**TO DO**
An exact transcription of every record is needed, leaving out the pictures.

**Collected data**
-=-=-

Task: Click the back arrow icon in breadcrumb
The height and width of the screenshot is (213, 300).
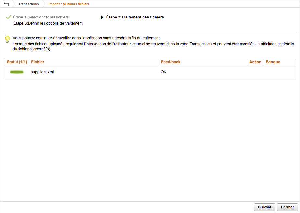Action: pos(6,4)
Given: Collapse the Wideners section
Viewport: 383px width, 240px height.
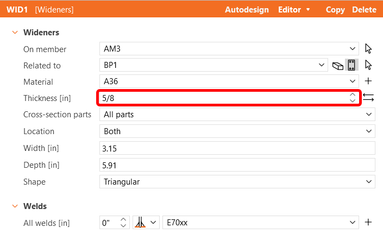Looking at the screenshot, I should click(15, 33).
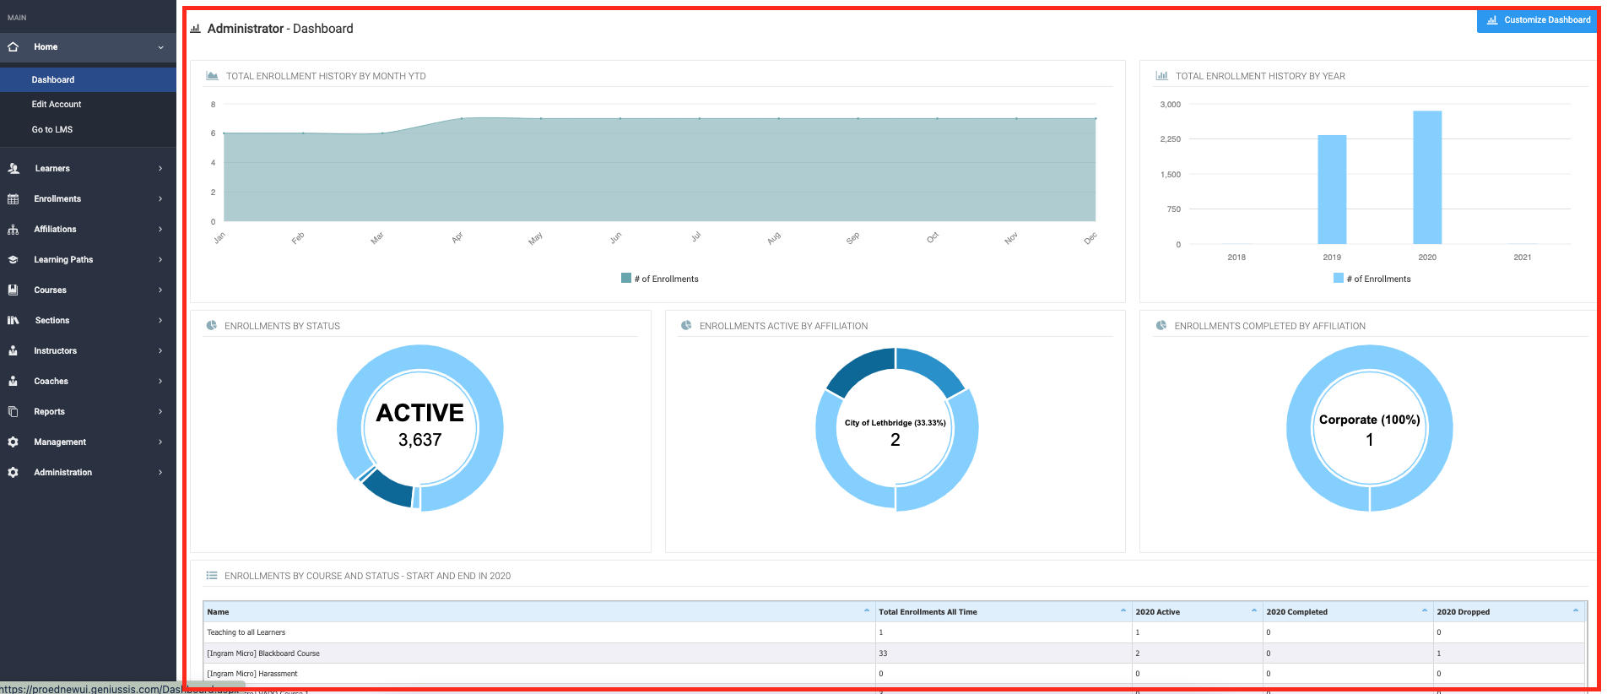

-=-=-

**RESPONSE TO THE TASK**
Task: Click the back arrow icon in breadcrumb
The height and width of the screenshot is (213, 300).
Action: pos(6,4)
Given: Collapse the Wideners section
Viewport: 383px width, 240px height.
Looking at the screenshot, I should click(15, 33).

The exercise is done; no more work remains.